* [DOCUMENT]
* * *

FAVORITE LEADERS: Ronald Reagan, best President of my lifetime. Phil Gramm, my favorite Senator. George W. Bush, master of "Strategery". Leaders in history I admire include Alexander the Great, Charlemagne, George Washington, Abraham Lincoln, Winston Churchill, Margaret Thatcher, Thomas Jeffersion, Konrad Adenauer. I think however the world's greatest politician was Mahatma Gandhi.

FAVORITE PHILOSOPHERS: Aristotle, Aquinas, and Kant are in my mind the "3 great synthesizers" of empiricism and rationalism. Of these, Aristotle is the greatest philosopher of all time in my view, and the first real scientist to boot. His "Nicomachean Ethics" is still relevant (and needed!) I am an empiricial pragmatist in many ways, and believe excessive 'rationalism' (putting internalized thinking ahead of real experience) is the root of many evil modern ideologies (aka "It's all the French's fault!"). I admire Locke, Edmund Burke, Adam Smith, F.A.Hayek for understanding this error. Hayek's essay on comparing the French and enlightenment English view of freedom is perhaps one of the most impressive statements of what freedom is really about. Bush named Jesus Christ as his favorite philosopher; I agree - The Sermon on the Mount is the purest expression of morality ever given.

BIGGEST INFLUENCE: My political ideas been shaped and informed by many, but one great conservative was a key influence: William F Buckley. He masterfully has woven the threads of traditional conservatism and classical liberalism thinking to create the synthesis that is modern American Conservatism. Watching "Firing Line" and reading National Review as teenager was an early influence for me. Up from Liberalism!

Influential books that shaped my political thinking:

1. "The Way the World Works" by Jude Wanniski. His brilliant description of the connection between politics and the economy brought me to the 'supply-side' politically and also made me a better investor.

* * *

* [DATA LINES]
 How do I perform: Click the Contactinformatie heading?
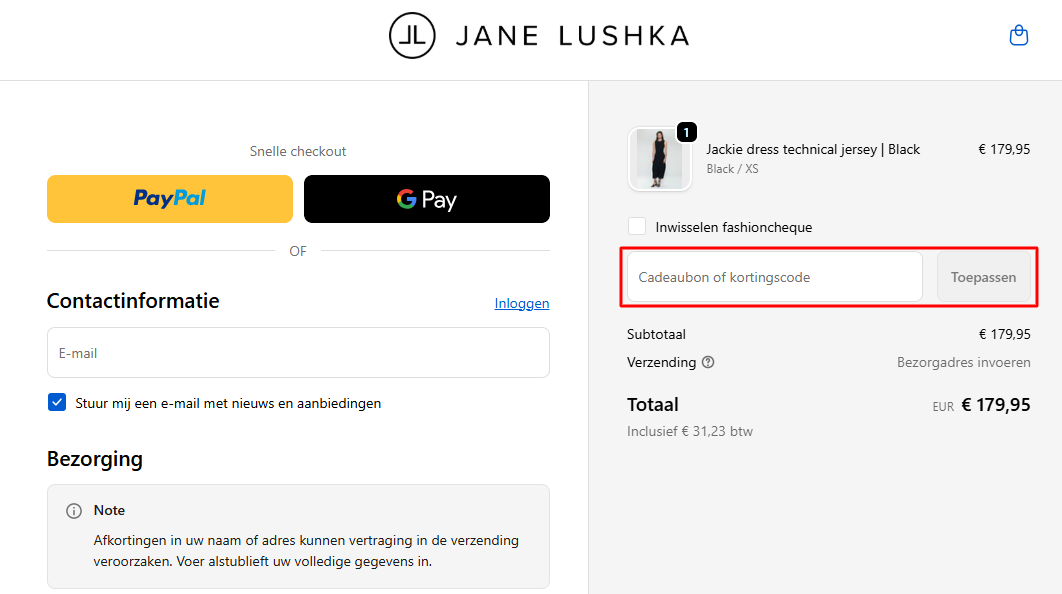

* * *

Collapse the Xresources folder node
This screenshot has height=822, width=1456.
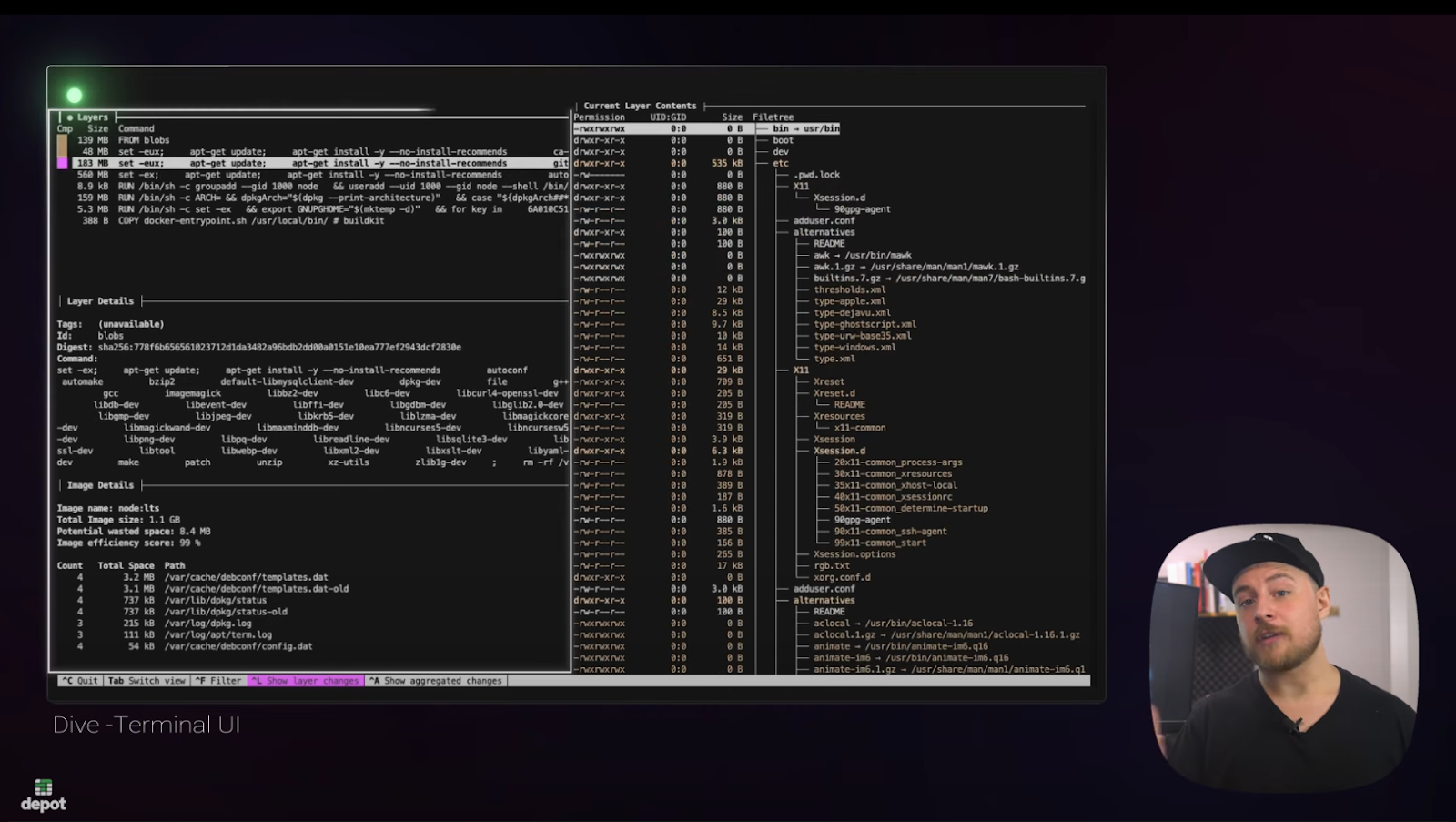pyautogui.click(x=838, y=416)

* * *

* [TASK INSTRUCTIONS]
1. Rewrite the paragraph in the page on political favorites that begins "BIGGEST INFLUENCE" in fewer words, keeping its main facts.
2. Please reproduce the page on political favorites word for word, starting with "Influential books that" and going on through "a better investor.".
3. Carry on the page on political favorites from the point where it stops.
The records play no part in what comes next.

* [TASK ANSWERS]
1. Many people shaped my political ideas, but William F. Buckley was the key influence. He wove traditional conservatism and classical liberalism into the synthesis that is modern American Conservatism. Watching "Firing Line" and reading National Review as a teenager influenced me early on.

2.
Influential books that shaped my political thinking:

1. "The Way the World Works" by Jude Wanniski. His brilliant description of the connection between politics and the economy brought me to the 'supply-side' politically and also made me a better investor.

3.
2. "A Time for Change" By William E Simon (first political book I ever read, I was 15).
3. "Gulag Archipelago" by Alexander Solzhenitsyn. I learned the truth about Communism and its inherent murderousness here. It led to reading dozens more books about Russian history and also reading about its twin evil, Nazism ("Rise and Fall of the Thrid Reich" William L Shirer).
4. "Atlas Shrugged" and "Virtue of Selfishness" by Ayn Rand. Read as a teenager - we need a teenage movie called "I Was a Teenage Libertarian".
5. "The Closing of the American Mind" Alan Bloom. All the critiques of "illiberal education" flow from this brilliant and devastating critique. One way, we will get the University 'back'.
6. "The Growth Experiment" Lawrence Lindsey. Shows the Reagan Tax cuts worked! I also read and like "The Seven Fat Years" by Robert Bartley
7. "Microcosm" by George Gilder (not a political book per se, but made me a fan of him and his various pro-free-enterprise supply-side and anti-feminist writings as well as his great technology writings, found in Forbes ASAP for many years) I also read and recommend his book "Wealth and Poverty"
8. "Knowledge and decisions" Thomas Sowell. Sowell is brilliant and writes so clearly even a liberal can understand. eg just one insight in this book has shaped a lot of my thoughts - it's not knowledge that makes us advance, but the ability to be ignorant (eg, you can drive a car you have no clue how to build or service) that enables the modern standard of living. This simple observation has huge economic and social implications for our 'Information Age' and explains much about how and why we need to organize society and its parts.
9. Books by William F Buckley. "The Sayings of Chairman Bill" and many others, especially also "The Unmaking of a Mayor" serious and funny both.
10. "The Liberal Crackup" and other stuff by R Emmett Tyrell. Him and PJ O'Rourke ("Holidays in Hell") make being Conservative FUN!
11. Lots of other great authors: Charles Murray, James Q Wilson, Robert Bork, George Will, the speeches of Edmund Burke, William Bennett, Rush Limbaugh, Robert Nisbet, David Horowitz, Jean-Francois Revel.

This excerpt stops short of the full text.